EPA Administrator Gina McCarthy has just released regulations that will limit methane emissions from new oil and gas development. Your voices, petitions, letters, phone calls and stories made a huge difference in getting EPA to develop, propose, and finalize this groundbreaking rule, which is the first ever to slash emissions of this potent greenhouse gas.
This rule lays a foundation. It is the beginning of protecting public health from an enormous, and profitable, fracking industry that is leaking methane and other dangerous pollutants into the air in our neighborhoods, playgrounds, and schoolyards.
We have a long way to go: gas and other chemicals are leaking into our air every step of the way, from the drill pad to your stove, from pipelines and compressor station to the old pipes underground that carry gas to our homes for cooking and heating. These existing sources of methane pollution remain untouched under this new rule, and they will continue to account for the vast majority of methane emissions in the coming years. That’s why EPA must slash emissions from the existing sources of this pollution as well, if it wants to truly protect our health and our climate.
So this rule is just a first step, but it is certainly not an easy one. EPA should continue the tough job of fighting the corporate polluters who don’t want to see any public health protections at all. You can be sure that EPA will be facing many court battles.

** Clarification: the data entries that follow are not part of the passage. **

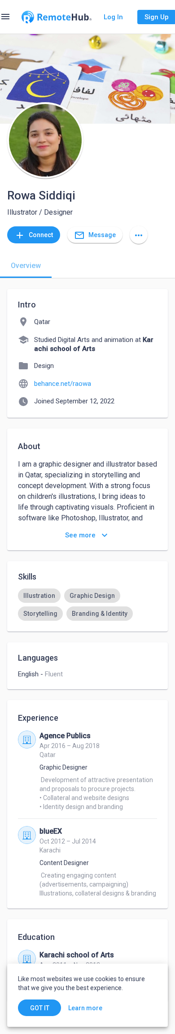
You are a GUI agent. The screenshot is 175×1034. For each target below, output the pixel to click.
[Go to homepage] (57, 17)
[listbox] (87, 605)
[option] (39, 595)
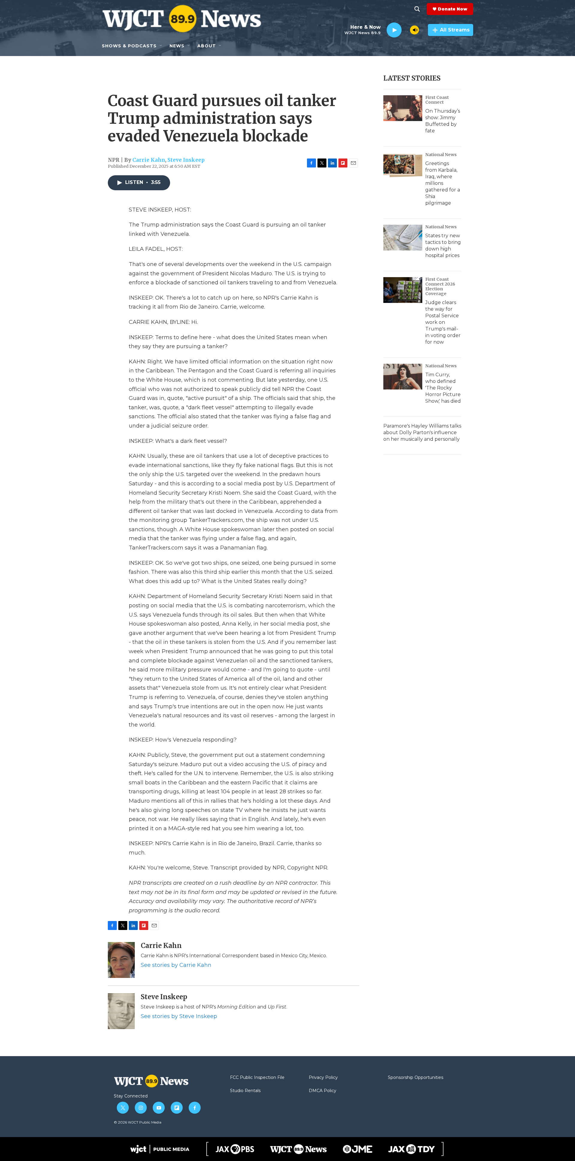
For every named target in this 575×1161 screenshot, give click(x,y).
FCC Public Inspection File (257, 1077)
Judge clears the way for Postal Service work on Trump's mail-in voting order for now (443, 322)
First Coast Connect (437, 100)
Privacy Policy (323, 1077)
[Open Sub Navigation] (161, 45)
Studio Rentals (245, 1090)
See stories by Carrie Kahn (176, 965)
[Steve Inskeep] (121, 1011)
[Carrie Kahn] (121, 960)
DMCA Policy (322, 1090)
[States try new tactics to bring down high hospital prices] (402, 237)
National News (441, 154)
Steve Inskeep (186, 160)
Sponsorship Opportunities (415, 1077)
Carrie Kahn (148, 160)
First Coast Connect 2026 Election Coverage (440, 286)
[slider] (406, 30)
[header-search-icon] (417, 9)
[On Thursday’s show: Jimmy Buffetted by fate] (402, 108)
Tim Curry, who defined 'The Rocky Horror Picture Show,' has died (443, 388)
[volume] (414, 29)
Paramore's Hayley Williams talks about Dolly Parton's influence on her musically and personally (422, 432)
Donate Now (452, 9)
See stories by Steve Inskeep (179, 1016)
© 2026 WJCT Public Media (137, 1122)
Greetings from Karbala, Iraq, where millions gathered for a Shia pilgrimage (442, 183)
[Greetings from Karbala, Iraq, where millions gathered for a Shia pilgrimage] (402, 165)
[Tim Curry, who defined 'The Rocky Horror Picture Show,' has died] (402, 376)
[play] (394, 30)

We must fast-track renewables. But in the meantime, gas continues to provide increasing amounts of energy to our nation, for electricity, for cooking, and for heating.
Some states have banned fracking — New York, for instance — but they continue to be enormous consumers of natural gas. That means families in gas-developing states — like Colorado, Pennsylvania, Ohio — suffer the effects of gas pollution. That’s why we must clean it up.
Victory, in the world of air pollution, seems to come in short breaths of fresh news. That’s just the way it is: one step at a time. But one thing moms have is stamina — and determination. We will keep up the fight against fracking pollution — a fight for climate safety, and a fight for clean air.